Kegiatan Ijtima ini, kata Prof. Niam, merupakan kegiatan rutin yang digelar setiap tiga tahun sekali. Salah satu tujuan diadakannya kegiatan tersebut untuk membahas berbagai permasalahan aktual yang dihadapi umat.

Guru besar UIN Syarif Hidayatullah Jakarta ini mengatakan, hasil dari Ijtima Ulama tersebut nantinya bakal dijadikan panduan bagi umat dalam kehidupan beragama dan berbangsa.

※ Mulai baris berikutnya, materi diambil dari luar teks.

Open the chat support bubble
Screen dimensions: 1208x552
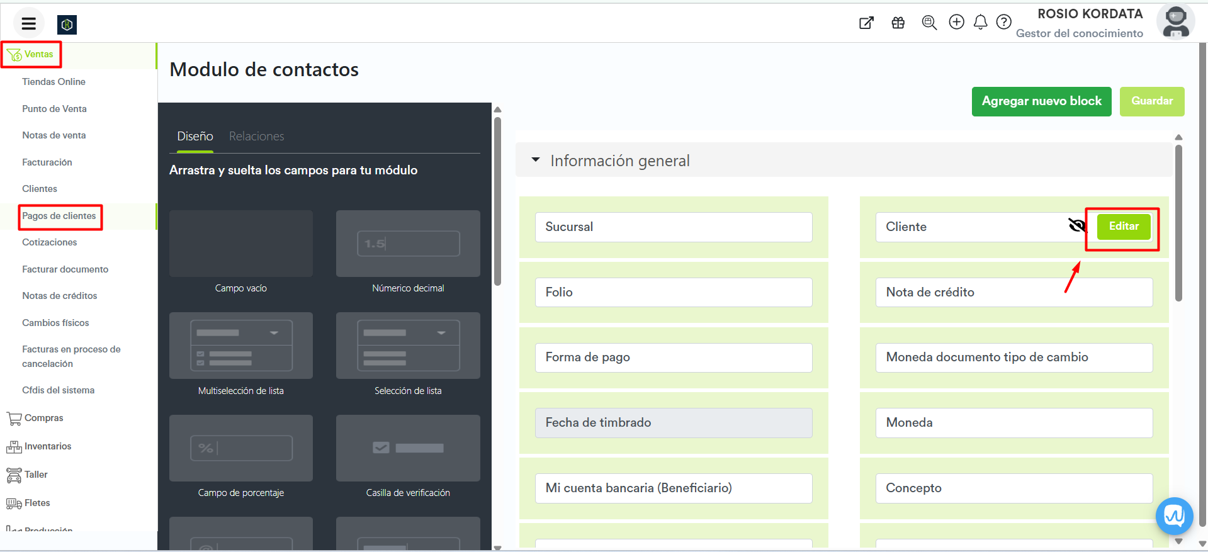(x=1174, y=516)

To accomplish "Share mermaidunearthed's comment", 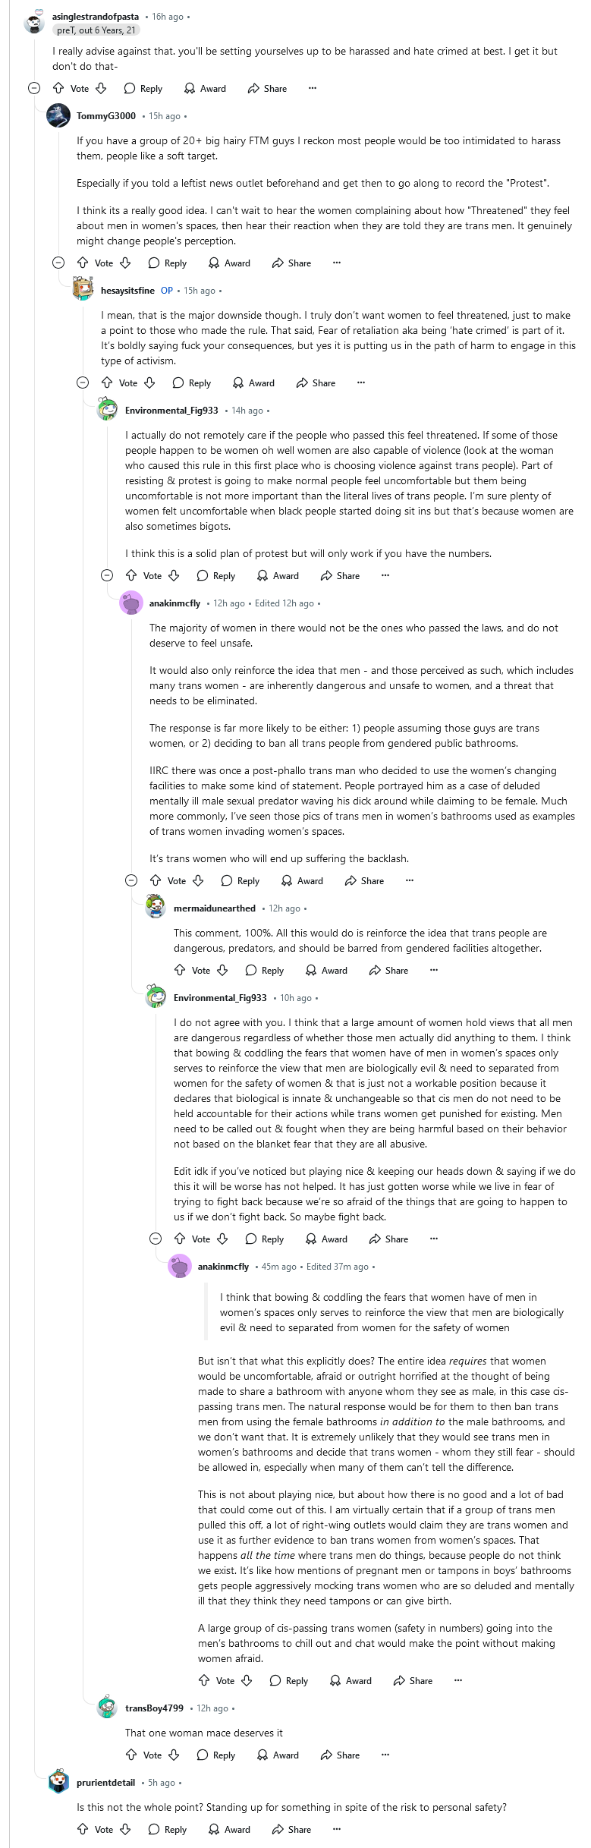I will click(x=388, y=970).
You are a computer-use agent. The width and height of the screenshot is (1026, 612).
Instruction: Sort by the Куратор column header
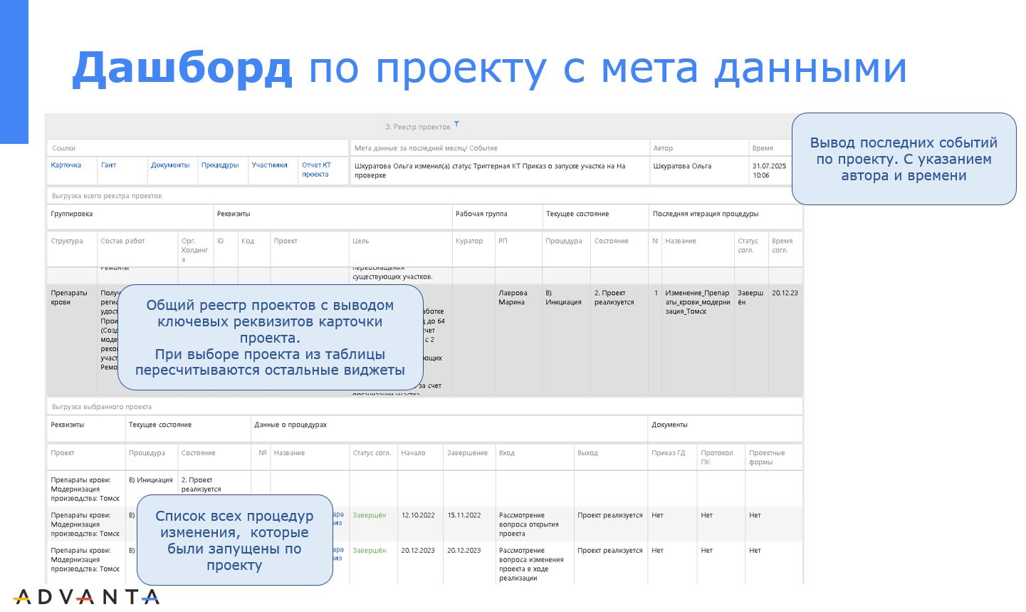469,242
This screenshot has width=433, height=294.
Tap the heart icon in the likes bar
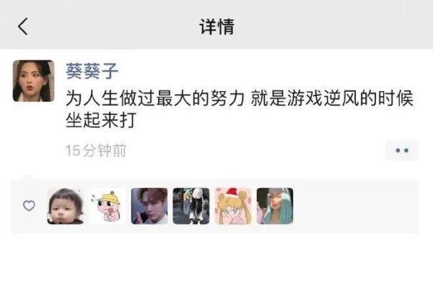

“Ijtima Ulama Komisi Fatwa se-Indonesia merupakan forum permusyawaratan ulama yang diselenggarakan secara reguler tiap tiga tahun untuk membahas masalah stretegis kebangsaan, masalah fiqih kontemporer, dan masalah perundang-undangan,” katanya.

Pra-Ijtima Ulama VIII

Sebelumnya, Komisi Fatwa MUI telah menggelar Pra-Ijtima Ulama VIII yang digelar di Pondok Pesantren Salafiyah Syafi’iyah Sukorejo, Situbondo, Jawa Timur dan Madrasah Muallimin Muhamadiyah Yogyakarta.

Pra-Ijtima Ulama VIII di Pondok Pesantren Salafiyah Syafi’iyah ini membahas mengenai Fiqih Hubungan antar-Umat Beragama.

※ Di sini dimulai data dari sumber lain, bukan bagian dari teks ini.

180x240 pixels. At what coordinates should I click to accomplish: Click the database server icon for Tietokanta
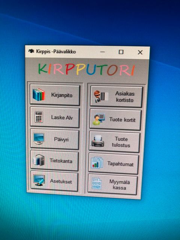(39, 160)

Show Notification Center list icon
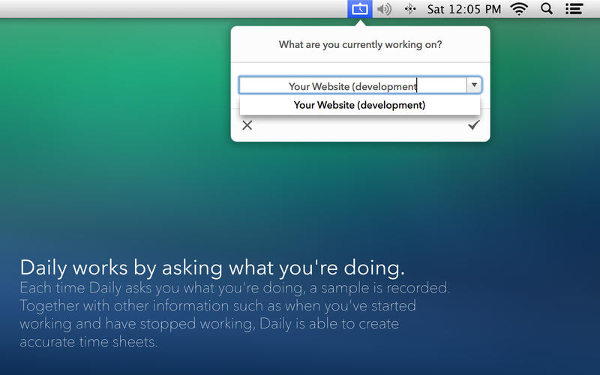[574, 9]
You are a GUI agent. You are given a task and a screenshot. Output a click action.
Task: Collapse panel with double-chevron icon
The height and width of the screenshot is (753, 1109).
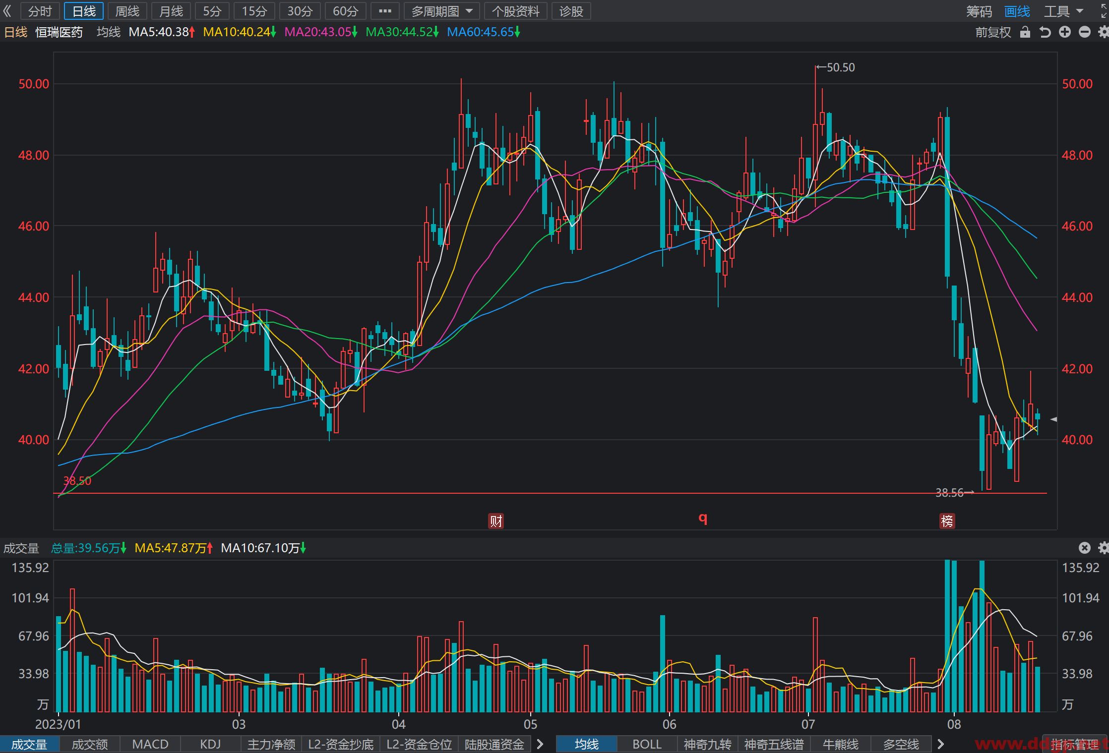tap(7, 11)
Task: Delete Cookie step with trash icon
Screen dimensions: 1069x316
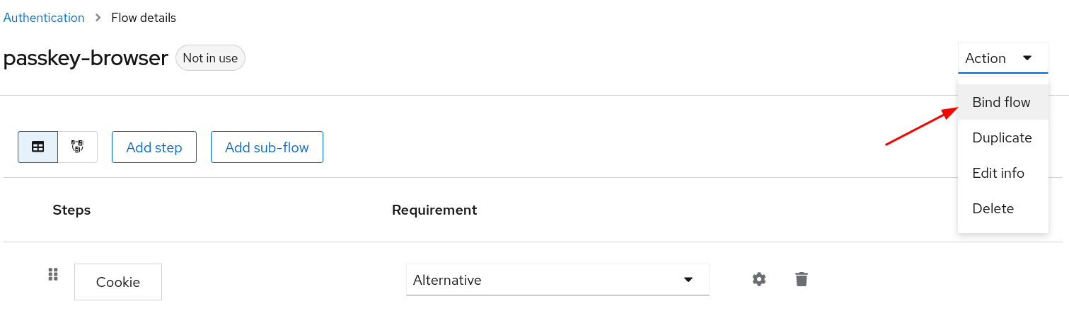Action: click(x=801, y=279)
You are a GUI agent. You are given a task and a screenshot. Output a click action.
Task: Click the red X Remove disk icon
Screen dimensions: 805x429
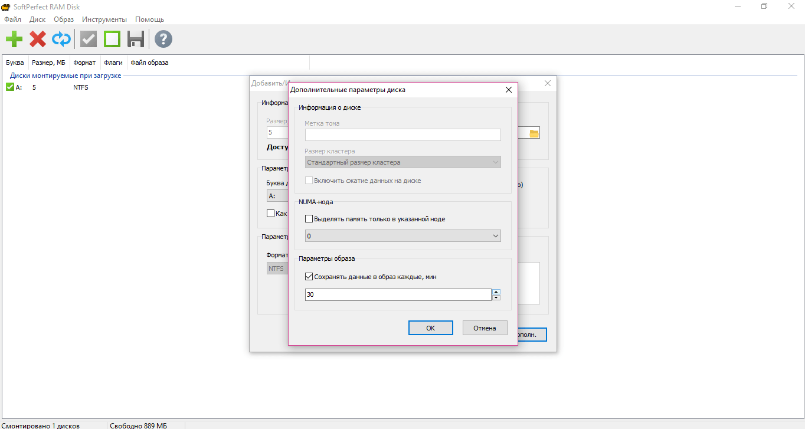tap(38, 40)
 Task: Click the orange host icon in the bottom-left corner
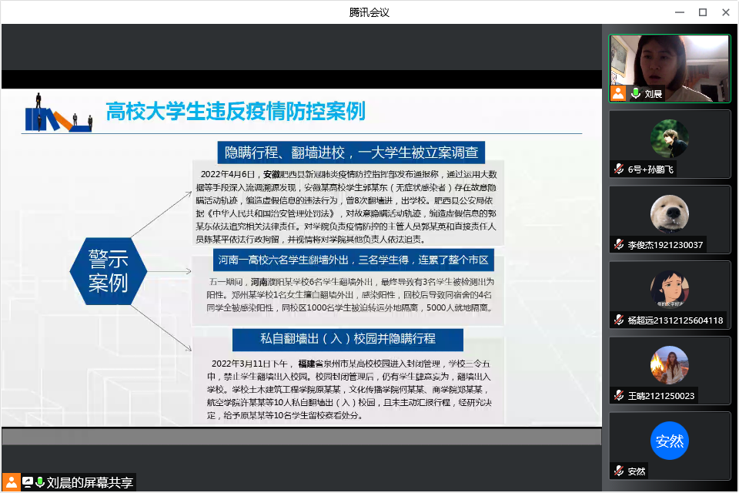(x=12, y=482)
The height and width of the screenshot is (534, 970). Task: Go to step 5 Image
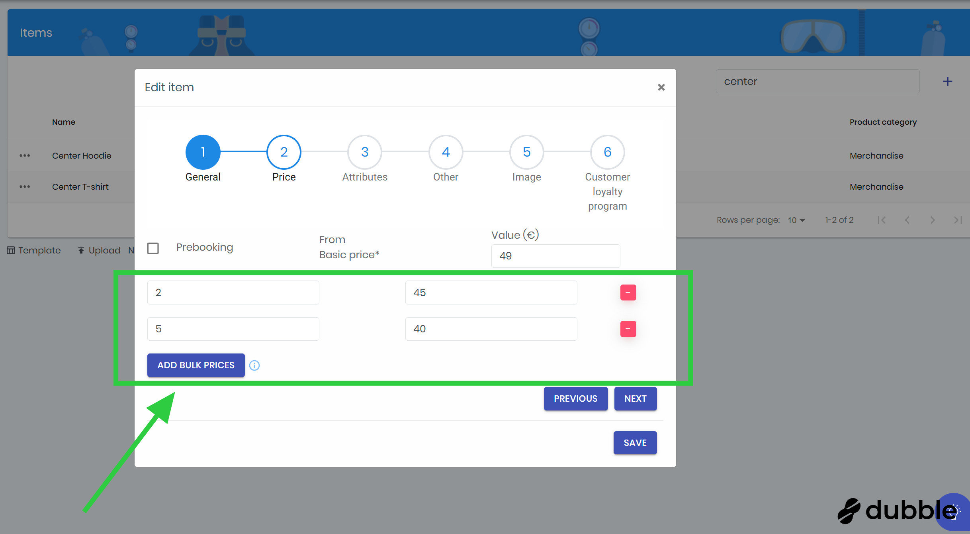pos(526,152)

Setidaknya ada tiga pembahasan penting, kata Prof. Niam, yakni salam lintas agama, Muslim mengucapkan selamat atas hari raya agama lain, dan mengucapkan “Assalamu’alaikum” bagi non-Muslim, dan hukum menjawabnya.

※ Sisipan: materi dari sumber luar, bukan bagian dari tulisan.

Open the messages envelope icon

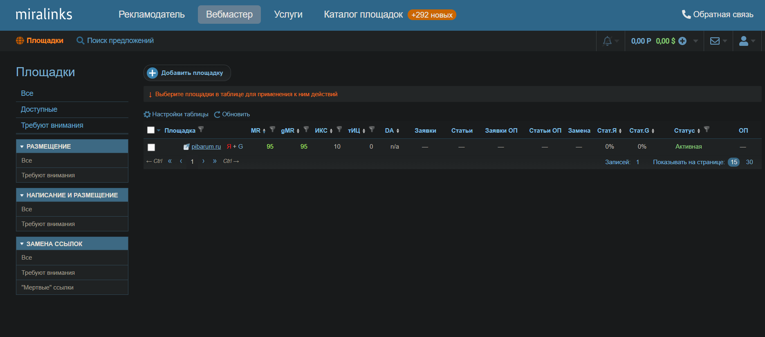[x=715, y=41]
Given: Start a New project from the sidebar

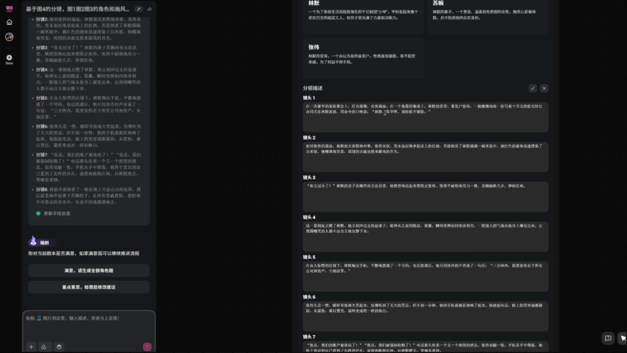Looking at the screenshot, I should coord(9,57).
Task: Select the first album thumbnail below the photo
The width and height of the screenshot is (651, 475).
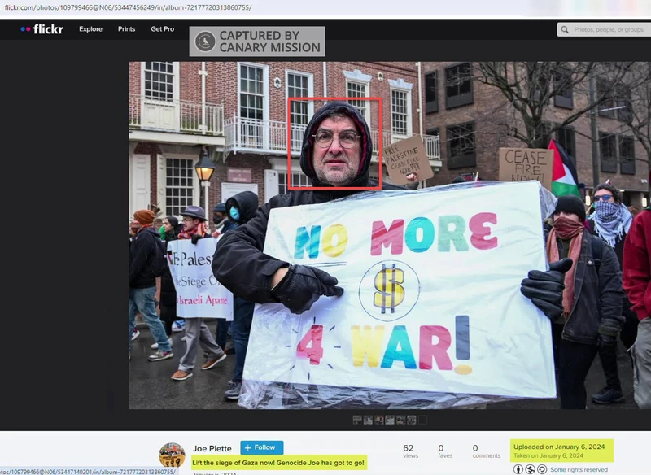Action: click(357, 420)
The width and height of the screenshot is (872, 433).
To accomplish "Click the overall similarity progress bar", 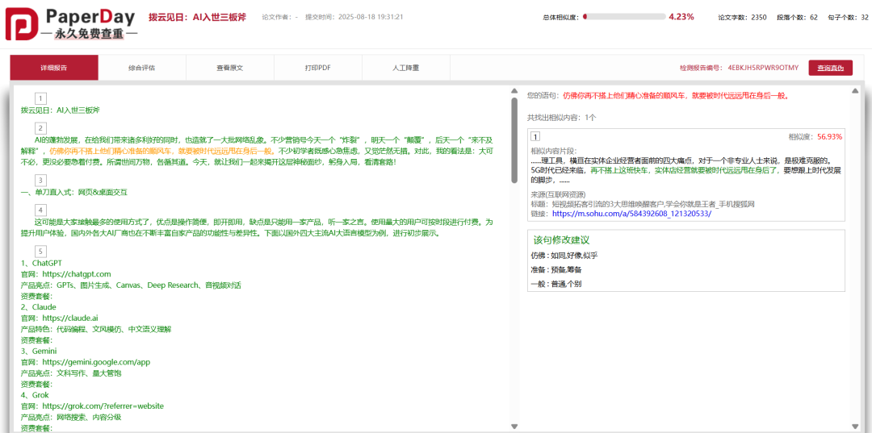I will (623, 16).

“Bisa jadi ini nantinya menjadi isu publik, tapi dengan keilmuan dan kedalaman bahasan para ulama, dengan pertimbangan aspek sosiologis sehingga fatwa ini nanti bisa mudah dicerna, minim kontroversi, dan kemudian bisa dipedomani,” kata Prof. Niam ketika Pra-Ijtima Ulama VIII di Pondok Pesantren Salafiyah Syafi’iyah, Sabtu (3/2/2024).

Prof. Niam menjelaskan, persoalan ini kerap menjadi pembahasan tahunan dan tidak menemukan ujungnya. Apakah hal ini termasuk permasalahan muamalah atau berkaitan dengan ibadah.

“Maka harus ada ikhtiyar, kalau muamalah mengoptimalkan pertimbangan kemaslahatan, atau jangan-jangan ini mix (campuran) antara ibadah dan muamalah?” jelasnya.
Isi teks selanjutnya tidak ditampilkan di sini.